Make sure the patient/ family have the opportunity to make an informed choice about whether or not an interpreter is needed.

Simply asking the patient / family if they want an interpreter can be ineffective for a number of reasons:

  • the patient / family may not be aware of the risk for miscommunication (many staff and patients assume that proficiency in conversational English is adequate for medical interactions - this is a dangerous assumption)
  • the patient / family may feel ashamed of admitting to limited English proficiency
  • the patient / family may have no idea of what an interpreter is, or they may have concerns about the interpreter's role, impartiality and / or confidentiality

The patient / family need to understand the role of the interpreter to make an informed decision about their involvement - this may need to be explained in the patient's preferred language (by the interpreter, another appropriate language speaker, or by using a video or tape about interpreters).

Avoid using untrained family members (or patient escorts) as 'interpreters' - this is unethical and unsafe

If a family member or escort is a registered interpreter then they may be employed if this is appropriate based on their relationship to the patient - a registered interpreter should be formally engaged (and paid) for their work, even if their involvement is opportunistic - this is a simple process - fill in the appropriate form and return it to the AIS.

Do not assume the patient / family shares your understanding of common Western cultural concepts - even if they seem to be fluent in conversational English.

Many concepts you take for granted may be understood very differently by people from other cultures e.g. causality, function of the heart or other organs, action of medication or other treatments and other important concepts related to time, quantity, frequency etc.

Learn about the extent to which your communication (in style and content) is culturally specific - and therefore not necessarily shared by people from other cultures.

Learn about how to work effectively with an interpreter.
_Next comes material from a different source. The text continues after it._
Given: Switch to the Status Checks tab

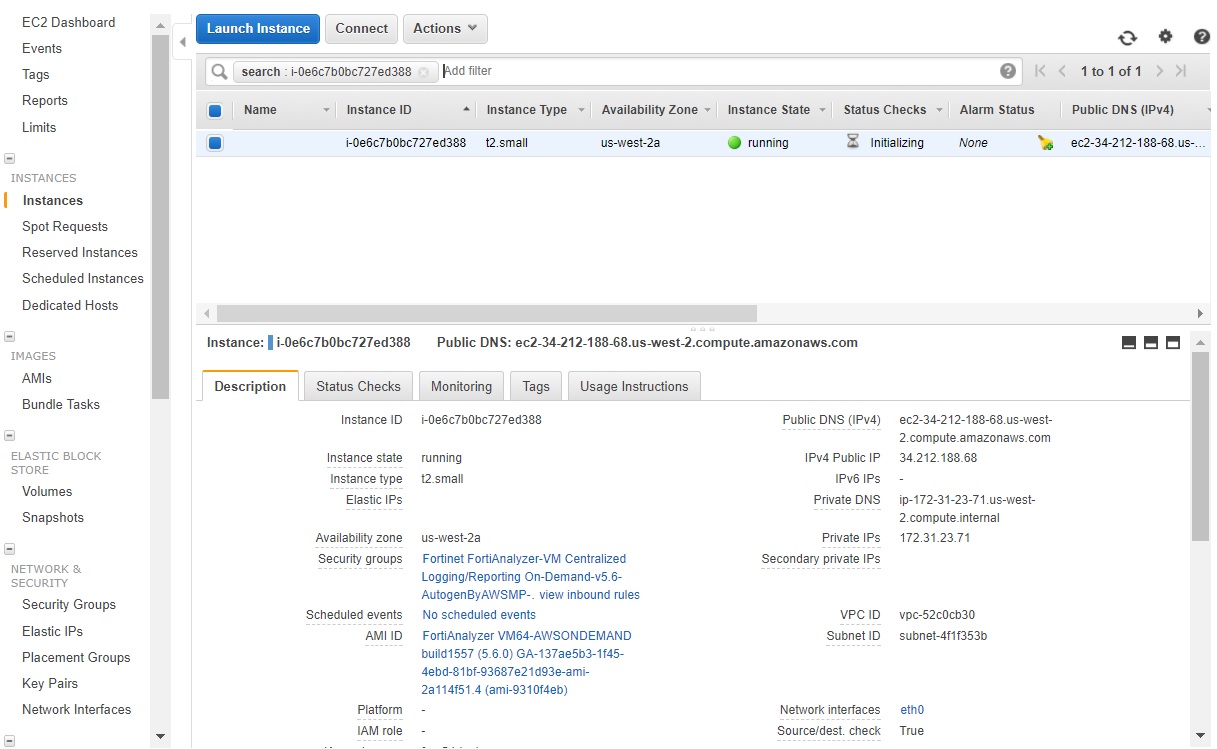Looking at the screenshot, I should [358, 385].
Click here for suggestions or see below.

Develop your cultural competence. Click here for more information

Identify and address systemic barriers to effective communication Click here for more information

Locate (or develop) resources in Indigenous languages to assist your discussions with patients and their families (videos, tapes, translated texts e.t.c)
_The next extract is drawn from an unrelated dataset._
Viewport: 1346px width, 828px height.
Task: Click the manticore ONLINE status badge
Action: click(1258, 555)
Practice good communication strategies. For example:

  • talk to the patient, not the interpreter, and encourage the patient to talk directly to you (arrange seating to facilitate this)
  • do not speak too quickly (or too slowly)
  • keep your sentences short: one idea or question at a time
  • pause frequently and allow sufficient time for translation and/ or questions
  • avoid complex grammar but do use standard English (not 'broken English')
  • repeat the same information in different ways
  • avoid over-simplification of information: detailed explanations are important if the patient / family are to make genuinely informed choices about their health care (with the assistance of an interpreter this can be achieved)
  • avoid metaphors which are culturally specific e.g. clock and calendar references to time, quantification in terms of percentages, grams or litres e.t.c
  • fully explain terms and processes in plain English
  • encourage the interpreter to interrupt when clarification or repetition of information is needed
  • provide opportunities for the patient / family to use their preferred communication style e.g. ask them to tell their story rather than using question and answer routines which are can be uncomfortable/ unfamiliar / ineffective
  • avoid questions that require a yes/no response
  • learn about different linguistic and politeness conventions which could cause confusion e.g. in some cultures it is polite to give the answer you think the person wants to hear: a patient may say 'yes' to a request for consent to a procedure even though this is not what they want, then does not attend for the procedure as this is their culturally appropriate way to communicate refusal.
  • WAIT: pause times are very different across cultures; some people might need a few minutes before they are ready to respond to a request or question or to continue a story.. just be patient - you'll get used to it..
  • check frequently to check the message has been understood - both the patient's understanding of your message and your understanding of the patient's message (asking 'do you understand is notan effective way to do this).